One of those $180 tickets, to the Ottawa Paramedic Service, was based on a photo showing a police escort blocking the intersection and waving the 5,500-kilogram ambulance through the red light. The service contested the fine with city hall traffic officials and won a rare victory.

The issue is especially contentious with police. The department was hit with 30 tickets last year and a dozen so far this year. Offending officers face discipline, from verbal warnings and loss of pay to formal charges of discreditable conduct.

And that has Ottawa Police Association seeing red.

“If it was you who had just suffered the heart attack, or your child who was in need in of assistance, or if it was an officer who needed assistance because of a call going terribly bad, would you really care whether they came to a full stop, or slowed down enough to ensure that it was safe to do so,” says Gary Babstock, a labour relations officer with the association.

Babstock is on secondment from his job as a police constable.

Sensors embedded in the road at red-light camera intersections trigger the cameras when a vehicle fails to stop at the white stop line and enters the intersection above a certain speed, believed to be 20 to 25 km/h.

Babstock says as long as officers or other emergency workers are not reckless or imprudent, “like going through Carling and Bronson at 70 km/h at four in the afternoon,” authorities should trust their judgment and dismiss any camera fines and disciplinary actions.

“You can’t invest the amount of time and authorities and decision-making abilities that you do in police officers and other emergency workers and then turn around and take that away from them when an actual emergency presents itself,” he says.

“For an officer to have used their judgment, which you’ve given them to use, and then say that their judgment is discredible because they went through a red light is really hypocritical.”

If, however, a cruiser is involved in an accident while running a red, he notes the province’s Special Investigations Unit provides investigative oversight and can lay criminal charges against an officer when warranted.

Over the years, more than a dozen area accidents have been blamed on emergency vehicles failing to travel safely through red lights. The most tragic was in 1982 when a fire department aerial ladder truck ran a red, collided with a van and smashed into the front of a Somerset Street tailor shop, killing two men in the doorway. (The Ottawa Fire Department received five red light tickets last year and four so far this year, according to City Hall records.)

Emergency services management, meanwhile, says the issue is an open and shutter case.
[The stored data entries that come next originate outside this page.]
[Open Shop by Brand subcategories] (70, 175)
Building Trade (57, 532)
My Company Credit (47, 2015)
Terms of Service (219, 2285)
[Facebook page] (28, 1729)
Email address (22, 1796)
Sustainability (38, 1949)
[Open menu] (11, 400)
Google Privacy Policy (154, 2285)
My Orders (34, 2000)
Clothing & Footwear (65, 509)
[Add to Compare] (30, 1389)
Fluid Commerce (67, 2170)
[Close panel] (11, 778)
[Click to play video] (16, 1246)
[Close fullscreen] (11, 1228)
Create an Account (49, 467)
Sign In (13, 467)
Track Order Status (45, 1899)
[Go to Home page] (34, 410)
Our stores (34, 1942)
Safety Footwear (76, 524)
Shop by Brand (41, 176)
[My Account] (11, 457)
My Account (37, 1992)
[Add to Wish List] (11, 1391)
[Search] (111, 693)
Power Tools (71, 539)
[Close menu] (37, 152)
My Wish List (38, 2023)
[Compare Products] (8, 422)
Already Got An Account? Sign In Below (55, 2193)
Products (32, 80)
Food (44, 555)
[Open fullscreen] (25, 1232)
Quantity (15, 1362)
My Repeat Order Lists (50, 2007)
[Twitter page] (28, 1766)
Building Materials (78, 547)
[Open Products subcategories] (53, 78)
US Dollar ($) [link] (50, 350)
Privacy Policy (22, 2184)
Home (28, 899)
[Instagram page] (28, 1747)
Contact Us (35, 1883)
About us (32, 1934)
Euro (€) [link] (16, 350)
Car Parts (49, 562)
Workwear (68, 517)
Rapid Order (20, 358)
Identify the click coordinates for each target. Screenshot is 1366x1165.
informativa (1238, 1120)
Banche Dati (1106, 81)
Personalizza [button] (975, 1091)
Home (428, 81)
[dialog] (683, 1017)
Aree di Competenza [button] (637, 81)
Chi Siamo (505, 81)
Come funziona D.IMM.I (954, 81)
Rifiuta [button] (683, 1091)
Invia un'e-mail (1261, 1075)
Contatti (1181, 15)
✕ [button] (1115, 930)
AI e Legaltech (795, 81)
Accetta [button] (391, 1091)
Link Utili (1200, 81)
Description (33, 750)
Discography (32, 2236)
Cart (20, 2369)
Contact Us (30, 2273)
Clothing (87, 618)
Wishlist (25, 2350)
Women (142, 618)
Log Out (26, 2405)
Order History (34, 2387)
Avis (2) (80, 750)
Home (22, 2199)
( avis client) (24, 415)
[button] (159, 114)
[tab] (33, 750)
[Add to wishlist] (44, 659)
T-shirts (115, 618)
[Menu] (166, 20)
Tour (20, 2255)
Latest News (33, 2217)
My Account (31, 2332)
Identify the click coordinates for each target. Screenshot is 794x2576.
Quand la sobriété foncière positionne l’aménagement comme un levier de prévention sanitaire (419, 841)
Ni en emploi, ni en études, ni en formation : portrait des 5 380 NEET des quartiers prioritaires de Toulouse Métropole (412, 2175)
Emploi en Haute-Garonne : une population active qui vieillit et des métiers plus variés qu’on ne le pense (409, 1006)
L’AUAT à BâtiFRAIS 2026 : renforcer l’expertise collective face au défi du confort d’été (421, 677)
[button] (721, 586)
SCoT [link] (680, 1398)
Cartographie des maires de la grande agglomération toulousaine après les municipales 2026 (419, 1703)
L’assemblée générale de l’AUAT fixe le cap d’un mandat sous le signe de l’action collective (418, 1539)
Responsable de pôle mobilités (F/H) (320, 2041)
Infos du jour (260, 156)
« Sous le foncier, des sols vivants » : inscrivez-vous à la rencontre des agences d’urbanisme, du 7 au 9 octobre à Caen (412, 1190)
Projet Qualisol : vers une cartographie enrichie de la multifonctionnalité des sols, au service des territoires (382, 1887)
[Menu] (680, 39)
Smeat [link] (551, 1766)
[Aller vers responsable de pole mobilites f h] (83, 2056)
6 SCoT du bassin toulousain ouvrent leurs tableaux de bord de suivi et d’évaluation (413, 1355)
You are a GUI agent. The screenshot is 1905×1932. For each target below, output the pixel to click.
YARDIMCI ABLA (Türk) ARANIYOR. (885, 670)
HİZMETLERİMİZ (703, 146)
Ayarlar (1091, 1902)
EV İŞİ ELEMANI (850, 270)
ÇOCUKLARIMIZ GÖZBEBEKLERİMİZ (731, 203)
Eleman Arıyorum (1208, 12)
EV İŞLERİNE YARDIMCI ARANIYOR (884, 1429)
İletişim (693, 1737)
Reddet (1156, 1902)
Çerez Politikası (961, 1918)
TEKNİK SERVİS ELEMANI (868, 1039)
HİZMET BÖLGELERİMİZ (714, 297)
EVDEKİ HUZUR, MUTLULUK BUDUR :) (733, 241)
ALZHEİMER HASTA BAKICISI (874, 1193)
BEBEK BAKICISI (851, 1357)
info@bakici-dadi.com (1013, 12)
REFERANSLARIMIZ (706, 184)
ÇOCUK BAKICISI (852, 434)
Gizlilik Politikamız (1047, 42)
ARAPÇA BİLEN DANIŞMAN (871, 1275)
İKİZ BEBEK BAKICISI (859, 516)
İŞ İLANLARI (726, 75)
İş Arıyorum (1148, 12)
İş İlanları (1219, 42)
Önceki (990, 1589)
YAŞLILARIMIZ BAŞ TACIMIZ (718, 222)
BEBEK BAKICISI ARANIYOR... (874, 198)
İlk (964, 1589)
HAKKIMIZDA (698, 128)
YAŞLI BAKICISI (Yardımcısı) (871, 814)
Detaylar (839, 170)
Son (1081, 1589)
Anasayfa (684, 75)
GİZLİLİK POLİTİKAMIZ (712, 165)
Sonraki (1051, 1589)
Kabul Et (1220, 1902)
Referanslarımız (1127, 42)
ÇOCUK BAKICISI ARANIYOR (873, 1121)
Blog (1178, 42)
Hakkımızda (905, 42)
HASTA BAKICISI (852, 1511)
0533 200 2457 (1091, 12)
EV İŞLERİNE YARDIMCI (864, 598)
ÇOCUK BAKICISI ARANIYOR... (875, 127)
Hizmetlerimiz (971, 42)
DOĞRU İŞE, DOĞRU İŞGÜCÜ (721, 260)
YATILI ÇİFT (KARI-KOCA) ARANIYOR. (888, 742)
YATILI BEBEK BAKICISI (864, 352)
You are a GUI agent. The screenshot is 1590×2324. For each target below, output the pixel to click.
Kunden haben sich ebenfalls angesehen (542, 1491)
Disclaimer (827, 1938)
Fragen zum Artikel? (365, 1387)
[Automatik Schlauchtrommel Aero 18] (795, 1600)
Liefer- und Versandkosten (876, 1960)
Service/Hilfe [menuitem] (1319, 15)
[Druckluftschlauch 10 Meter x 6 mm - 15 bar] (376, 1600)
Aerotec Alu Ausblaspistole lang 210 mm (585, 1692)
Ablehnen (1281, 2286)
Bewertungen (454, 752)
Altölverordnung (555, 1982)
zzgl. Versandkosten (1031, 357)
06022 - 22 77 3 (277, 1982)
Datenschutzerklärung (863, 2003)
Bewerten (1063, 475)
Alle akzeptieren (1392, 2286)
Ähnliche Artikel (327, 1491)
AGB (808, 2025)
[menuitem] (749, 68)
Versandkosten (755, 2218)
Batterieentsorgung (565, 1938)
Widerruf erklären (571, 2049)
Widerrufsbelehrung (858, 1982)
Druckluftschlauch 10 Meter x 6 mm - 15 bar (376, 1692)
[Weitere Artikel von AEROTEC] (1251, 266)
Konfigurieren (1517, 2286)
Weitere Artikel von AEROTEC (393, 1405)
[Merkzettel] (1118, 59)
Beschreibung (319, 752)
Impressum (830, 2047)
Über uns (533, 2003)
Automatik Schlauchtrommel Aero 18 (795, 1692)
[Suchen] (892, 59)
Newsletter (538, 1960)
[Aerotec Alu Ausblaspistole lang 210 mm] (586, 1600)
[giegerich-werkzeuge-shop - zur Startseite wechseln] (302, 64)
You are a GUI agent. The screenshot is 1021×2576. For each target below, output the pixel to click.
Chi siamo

“The law is there,” says Staff Sgt. Denis Cleroux, of the Ottawa police professional standards service.

“It gives you authority to go through safely with your lights and siren activated,” only after a full stop.

Every instance in which a red-light camera is triggered by a police car, “is a concern as it raises the possibility of having an accident. There’s always one time that you get sidelined. We can’t take a chance on that.”

The Ottawa Paramedic Service was hit with seven red-light camera tickets last year, including one or two that were waived. With the service on track earlier this year for an estimated 20 red-light camera tickets, a memo recently issued to paramedics warned all vehicles must come to a complete stop before proceeding through a red.

“It’s a dangerous thing for us to do and we know that and we instil that in our paramedics,” says J.P. Trottier, the service’s spokesman. “If you want to cause an accident and not get to the patient in a timely fashion, boy, this is a good way of doing it by not stopping.”

Most motorists and pedestrians are simply not expecting an emergency vehicle to suddenly cut them off, he says. They “have the green light and away they go. With the windows up and the air conditioning on and the music full blast and they’re on the cellphone, chances are they’re not going to be listening to the siren.”

In 2002, a Guelph paramedic rushing a very ill newborn to Hamilton General Hospital was suspended for a day without pay after refusing to pay a $190 fine for running a red light on the way.

As a neonatal team worked on the infant being transferred from Guelph, the driver drove through a downtown Hamilton traffic light and triggered a red-light camera.

“Rather than standing on the brake, I kept going through. There was nobody around,” he said later. Slamming on the brakes, he said, would have been risky for the neonatal team.

“There’s absolutely no way they wouldn’t have been thrown forward.”